Secondary characters
 Alvin the Treacherous (voiced by Mark Hamill) – Exiled from Berk for unspecified treachery (later revealed to be catching innocent bystanders in the crossfire of a dragon attack), he plots to displace his old friend, Stoick. He later becomes an ally of Berk at the end of Season 2.
 Heather (voiced by Mae Whitman) – A mysterious teenage girl found by the Viking youths. Although she was at first introduced for actions against Berk, her true motive, to rescue her parents from Alvin the Treacherous, proved her loyalty. She returns in Season 3, bonding with a Razorwhip dragon named Windshear. She is later revealed to be Dagur's long-lost sister and pretends to be in league with him in order to get close to him and the newly unveiled dragon hunters. She leaves to parts unknown after her plot is uncovered by Viggo. She soon returns, showing romantic feelings for Fishlegs and joins the Dragon Riders. After being with the Dragon Riders for a while, she decides to leave for Berserker Island with her brother, Dagur.
 Dagur the Deranged (voiced by David Faustino) – A villain-turned-ally and leader of the Berserker Tribe. He becomes obsessed with plotting to hunt and capture Toothless. He is later revealed to be the long-lost brother of Heather. After Dragons: Race to the Edge Season Two, he begins to acknowledge the aims of the Dragon Riders and starts to help them, along with his sister, Heather.

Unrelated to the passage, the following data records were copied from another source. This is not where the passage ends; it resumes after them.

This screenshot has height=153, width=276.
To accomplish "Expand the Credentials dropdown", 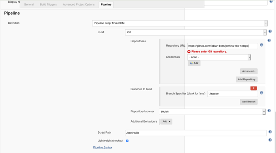I will point(219,57).
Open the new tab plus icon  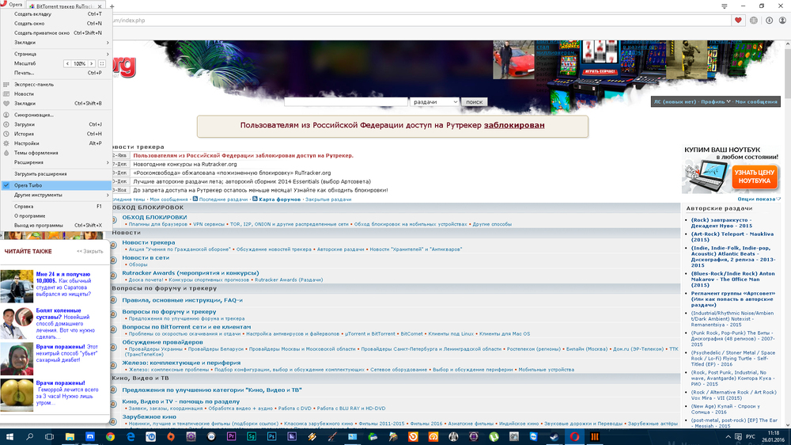tap(112, 6)
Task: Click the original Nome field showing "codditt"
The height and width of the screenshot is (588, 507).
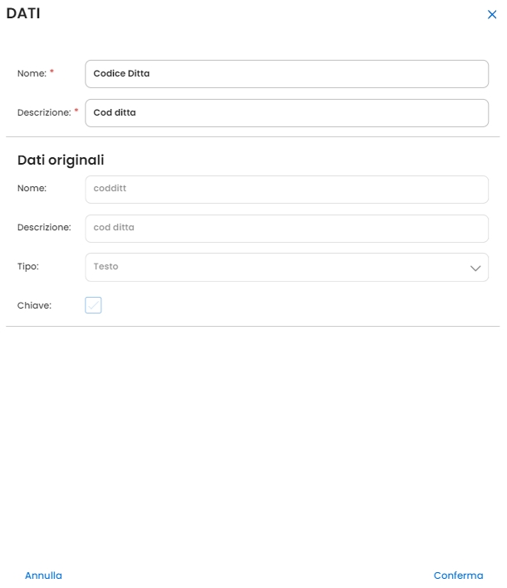Action: tap(286, 189)
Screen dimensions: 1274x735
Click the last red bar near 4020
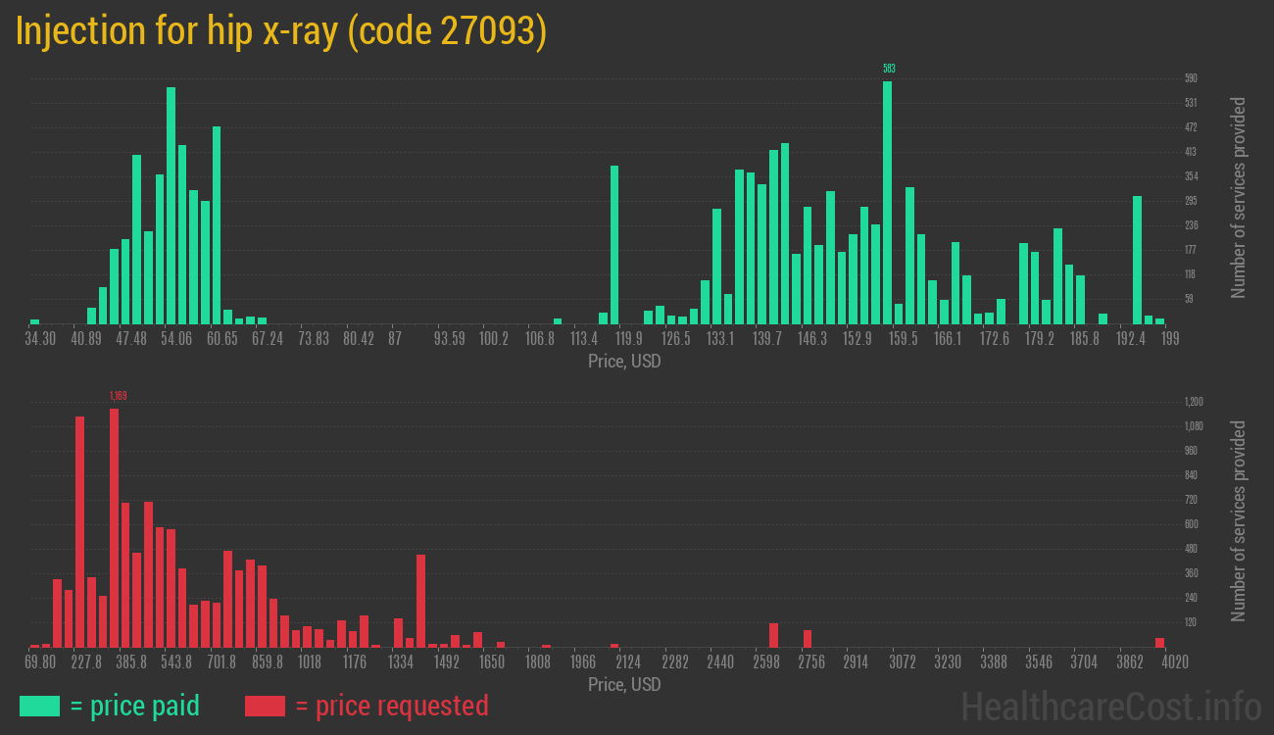coord(1159,642)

Later, Dagur becomes a Dragon Rider with a Gronckle he named Shattermaster, and later on, Sleuther, a Triple Stryke that the Dragon Riders had previously rescued. In Season 6, he falls in love with and eventually marries Mala. Though he acts tough and aggressive, he is also rather sensitive.
 Defenders of the Wing – A tribe of warriors who first appear in the episode "Defenders of the Wing: Part 1". They worship dragons as holy beings and are led by Queen Mala (voiced by Adelaide Kane). They are at war with the Dragon Hunters and are therefore extremely distrusting of outsiders. Prior to encountering the Dragon Riders, they know nothing of riding or training dragons, as their culture forbids it. They live on a volcanic island home to an enormous dragon called the Eruptodon. They worship and protect the Eruptodon at all cost, as it feeds on the volcano's lava and prevents their village from being destroyed. Mala later falls in love with and marries Dagur the Deranged.
 Wingmaidens – An exclusively female warrior tribe led by their chieftess Atali (voiced by Rose McIver) who first appear in the episode "Snotlout’s Angels". They care for baby Razorwhips who become their wings until they are old enough to fend for themselves because the adult males of the species would devour the infants and could drive the species to extinction.

Episodes

Production
On October 12, 2010, it was announced that Cartoon Network had acquired worldwide broadcast rights to a weekly animated series based on the film. According to Tim Johnson, executive producer for How to Train Your Dragon, the series was planned to be much darker and deeper than DreamWorks Animation's previous television series spin-offs, with a similar tone to the film, and would follow after the events of the first film. DreamWorks Dragons is the first DreamWorks Animation series to air on Cartoon Network; DreamWorks Animation's previous television series, including The Penguins of Madagascar, Kung Fu Panda: Legends of Awesomeness, and Monsters vs. Aliens, had aired on Nickelodeon.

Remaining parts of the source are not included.